April 2000 *Still in progress*
0. Objective: To demonstrate the fallacy of viewing law and grace as mutually exclusive, and to provide the biblical foundation for the proper role and application of both law and grace in the lives of believers.
I. Preliminary questions:
1. Did Jesus "omit" references to grace? Not according to Luke 4:22. Moreover, Jesus defined grace by His very presence. (recall: Joh 1:17 For the law was given by Moses, but grace and truth came by Jesus Christ).
2. Did Paul emphasize laws? Of course; there is indicated in Paul's epistlesPauline law, that is, rules of behavior taught by Paul and binding upon the Body of Christ. Every command given via Paul is law and obligates us to obedience. E.g.:
Ga 6:2 Bear ye one another's burdens, and so fulfil the law of Christ.
3. Did Paul emphasize good works? Yes. E.g.:
Eph. 2:10 For we are his workmanship, created in Christ Jesus unto good works, which God hath before ordained that we should walk in them.
4. Did Paul emphasize repentance? Yes. E.g.:
2Co 7:9-10b As it is, I rejoice, not because you were grieved, but because you were grieved into repenting; for you felt a godly grief, so that you suffered no loss through us. 10 For godly grief produces a repentance that leads to salvation and brings no regret, ...
Why, in the face of such explicit passages, does the some claim otherwise? May we disabuse ourselves of this theological quagmire by understanding some fundamental concepts about law and grace. First of all, no one (regardless of their dispensation) is justified before God by obedience to any law (Gal 2:16). A person is justified before God only by the shed blood of Christ (Ro. 5:9). Secondly, all of God's elect, regardless of dispensation, desire to obey God and His word from the heart, and not out of "forced and steril outward compliance" as some suggest.

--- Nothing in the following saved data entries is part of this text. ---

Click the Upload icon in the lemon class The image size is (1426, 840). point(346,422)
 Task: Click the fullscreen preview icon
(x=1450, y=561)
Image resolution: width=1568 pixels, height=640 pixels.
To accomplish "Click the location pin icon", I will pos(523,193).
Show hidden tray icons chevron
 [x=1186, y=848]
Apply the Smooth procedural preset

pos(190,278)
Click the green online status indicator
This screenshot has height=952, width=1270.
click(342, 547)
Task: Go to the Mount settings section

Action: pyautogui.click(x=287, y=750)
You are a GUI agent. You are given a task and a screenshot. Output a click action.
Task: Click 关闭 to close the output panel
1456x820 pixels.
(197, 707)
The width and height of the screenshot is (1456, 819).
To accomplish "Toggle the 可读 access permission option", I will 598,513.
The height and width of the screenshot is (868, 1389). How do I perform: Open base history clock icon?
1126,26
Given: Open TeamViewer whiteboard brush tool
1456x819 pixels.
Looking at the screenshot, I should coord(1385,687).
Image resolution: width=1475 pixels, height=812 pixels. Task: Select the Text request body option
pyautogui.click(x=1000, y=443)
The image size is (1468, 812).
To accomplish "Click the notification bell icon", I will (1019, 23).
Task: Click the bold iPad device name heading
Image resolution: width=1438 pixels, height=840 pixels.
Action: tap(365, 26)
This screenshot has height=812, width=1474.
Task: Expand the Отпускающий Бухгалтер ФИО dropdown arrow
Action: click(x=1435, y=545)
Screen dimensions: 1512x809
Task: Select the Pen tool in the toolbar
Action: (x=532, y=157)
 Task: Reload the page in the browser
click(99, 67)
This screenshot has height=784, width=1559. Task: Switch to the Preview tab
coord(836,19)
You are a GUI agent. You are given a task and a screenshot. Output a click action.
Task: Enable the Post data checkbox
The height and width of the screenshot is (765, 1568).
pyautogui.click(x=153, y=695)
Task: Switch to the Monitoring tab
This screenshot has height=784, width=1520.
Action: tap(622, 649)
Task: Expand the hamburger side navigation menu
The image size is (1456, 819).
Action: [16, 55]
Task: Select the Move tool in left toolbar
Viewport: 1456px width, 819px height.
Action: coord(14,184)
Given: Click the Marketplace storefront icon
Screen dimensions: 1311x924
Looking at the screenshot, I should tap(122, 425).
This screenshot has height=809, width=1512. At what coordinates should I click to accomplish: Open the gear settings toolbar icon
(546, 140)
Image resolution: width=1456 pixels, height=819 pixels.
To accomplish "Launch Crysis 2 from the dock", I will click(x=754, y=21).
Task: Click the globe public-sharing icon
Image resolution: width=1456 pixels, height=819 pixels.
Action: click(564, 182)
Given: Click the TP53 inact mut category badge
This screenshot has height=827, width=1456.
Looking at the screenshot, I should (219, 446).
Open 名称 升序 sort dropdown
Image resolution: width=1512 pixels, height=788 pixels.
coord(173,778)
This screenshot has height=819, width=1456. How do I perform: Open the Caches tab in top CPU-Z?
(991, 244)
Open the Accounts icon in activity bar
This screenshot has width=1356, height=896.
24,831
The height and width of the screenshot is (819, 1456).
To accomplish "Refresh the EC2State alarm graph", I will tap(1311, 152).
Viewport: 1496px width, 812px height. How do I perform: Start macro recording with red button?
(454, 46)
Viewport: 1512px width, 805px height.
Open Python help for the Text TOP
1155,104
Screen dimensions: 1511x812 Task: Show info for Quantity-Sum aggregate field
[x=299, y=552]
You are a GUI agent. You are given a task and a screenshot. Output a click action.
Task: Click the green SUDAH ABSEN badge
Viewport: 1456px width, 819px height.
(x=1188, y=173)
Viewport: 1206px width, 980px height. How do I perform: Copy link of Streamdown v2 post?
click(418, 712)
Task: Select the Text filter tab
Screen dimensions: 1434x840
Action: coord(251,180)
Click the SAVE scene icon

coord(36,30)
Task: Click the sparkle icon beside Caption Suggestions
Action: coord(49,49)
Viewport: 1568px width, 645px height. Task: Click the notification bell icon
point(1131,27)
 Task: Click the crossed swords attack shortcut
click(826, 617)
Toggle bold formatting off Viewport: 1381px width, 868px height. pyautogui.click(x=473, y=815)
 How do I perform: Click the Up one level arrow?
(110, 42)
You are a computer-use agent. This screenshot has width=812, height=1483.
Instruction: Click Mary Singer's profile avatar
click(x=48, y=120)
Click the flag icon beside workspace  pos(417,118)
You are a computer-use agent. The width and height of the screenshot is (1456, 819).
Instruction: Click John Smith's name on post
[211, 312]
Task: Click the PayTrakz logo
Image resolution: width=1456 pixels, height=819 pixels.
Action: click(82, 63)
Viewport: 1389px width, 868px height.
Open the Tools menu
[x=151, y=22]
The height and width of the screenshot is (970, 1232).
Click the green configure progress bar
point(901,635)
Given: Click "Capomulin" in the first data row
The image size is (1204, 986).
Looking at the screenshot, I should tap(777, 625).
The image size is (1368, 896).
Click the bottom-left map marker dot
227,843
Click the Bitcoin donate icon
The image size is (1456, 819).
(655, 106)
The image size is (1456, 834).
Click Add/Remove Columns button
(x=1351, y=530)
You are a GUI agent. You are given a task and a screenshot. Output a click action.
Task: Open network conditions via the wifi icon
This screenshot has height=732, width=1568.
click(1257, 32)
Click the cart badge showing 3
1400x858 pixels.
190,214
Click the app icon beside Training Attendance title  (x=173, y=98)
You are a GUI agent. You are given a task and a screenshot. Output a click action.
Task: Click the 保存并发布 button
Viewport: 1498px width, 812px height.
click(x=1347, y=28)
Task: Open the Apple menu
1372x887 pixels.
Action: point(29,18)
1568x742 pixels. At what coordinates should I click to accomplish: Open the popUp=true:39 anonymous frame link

Some would have us believe, for the Body of Christ, that rules no longer have any place in the life of the believer. This is simply not true. Paul delights in God's law (Ro. 7:22). He urges righteous obedience to fulfill God's law (Gal 6:2). Contrary to the opinion of certain dispensationalists, Kingdom believers, such as Peter, David, and others, also delighted in God's law. Not because it justified them before God, but because a regenerated person desires the things of God and reflects the holy and law-abiding standards of a holy God. There are those who somehow miss the fact that the law, which condemns the disobedient and unregenerate, becomes a standard of righteous obedience for the believer, and one that he delights to follow. Paul's writings are filled with commands -- laws for the Body of Christ. Are they optional? No. Paul is to be obeyed as he wrote under the inspiration of the Holy Spirit. Should the Body member obey the laws and commands given by Paul? Yes. Should the Body member teach others to do the same? Yes. But does the Body member regard such obedience as justifying him before God? No. He looks to Christ for that.
The same principles apply to elect Israel. Was Israel justified before God by obedience to the Law of Moses? No. Did the regenerated Jews (e.g. David, Peter) obey the law out of "forced and steril outward compliance"? No, rather, they delighted in God's law. Peter was to obey Moses' law, not because he was trying to be justified before God, rather because, as a regenerated Jew, it was his heart's desire. He loved God, Jesus, and the law of Moses. Consider the following:
Ps 1:2 But his delight is in the law of the LORD; and in his law doth he meditate day and night.
Ps 40:8 I delight to do thy will, O my God: yea, thy law is within my heart.
Ps 119:70 Their heart is as fat as grease; but I delight in thy law.
Ps 119:77 Let thy tender mercies come unto me, that I may live: for thy law is my delight.
Ps 119:174 I have longed for thy salvation, O LORD; and thy law is my delight.
Ro 7:22 For I delight in the law of God after the inward man:
What is it that the Law vs. Grace proponents are missing? They apparently fail to see he fundamental difference between Israel's and Paul's gospels, viz., the earthly, outward, visible symbolic ceremonial rites. Instead of presenting the basis for these distinctions (which is the administrative hierarchy of God's elect), some would force an artificial distinction of law versus grace between the gospels, when both grace and law are fundamental to all the households of God's elect.